Start RAW DATA
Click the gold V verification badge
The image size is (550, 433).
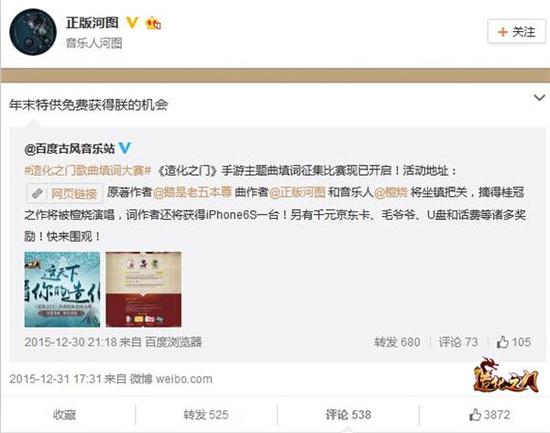point(132,23)
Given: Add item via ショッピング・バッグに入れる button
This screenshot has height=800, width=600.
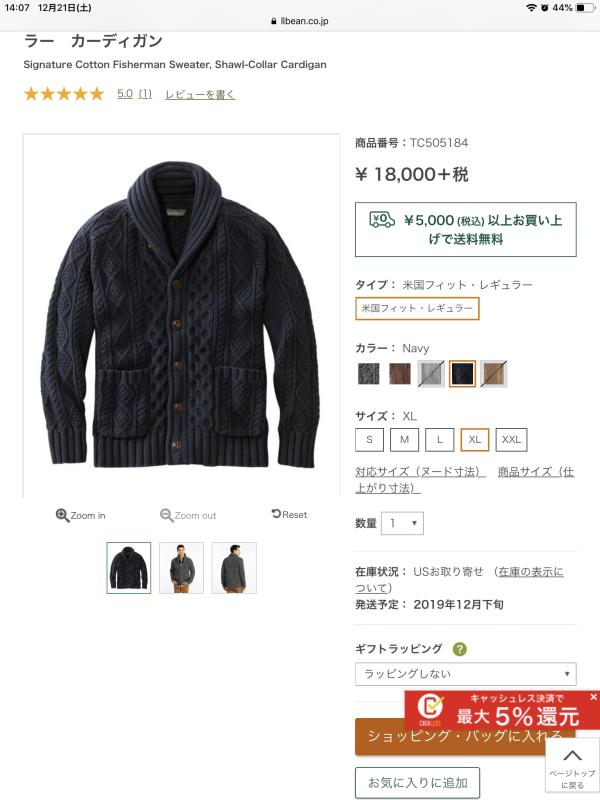Looking at the screenshot, I should (x=465, y=736).
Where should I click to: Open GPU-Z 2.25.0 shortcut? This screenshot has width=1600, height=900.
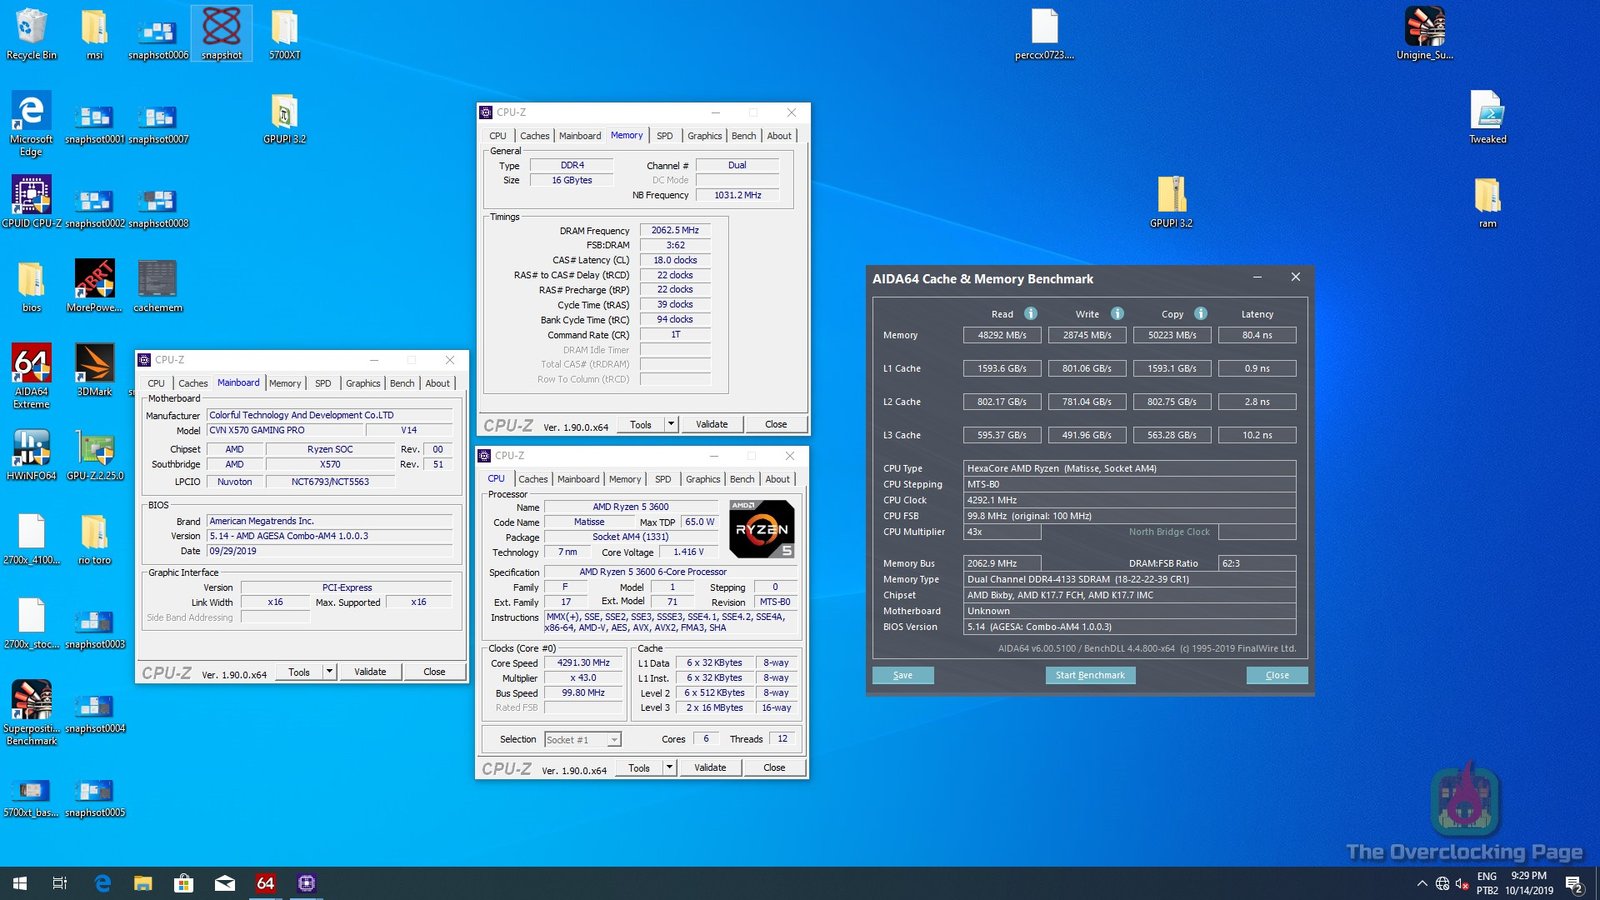pos(95,447)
End RAW DATA
- TASK PROMPT: Copy every line of the data above word for word, leaving out the pictures.

- FULL ANSWER:
Click the gold V verification badge
The image size is (550, 433).
point(132,23)
Given: Add item via ショッピング・バッグに入れる button
This screenshot has height=800, width=600.
Looking at the screenshot, I should (x=465, y=736).
Where should I click to: Open GPU-Z 2.25.0 shortcut? This screenshot has width=1600, height=900.
pos(95,447)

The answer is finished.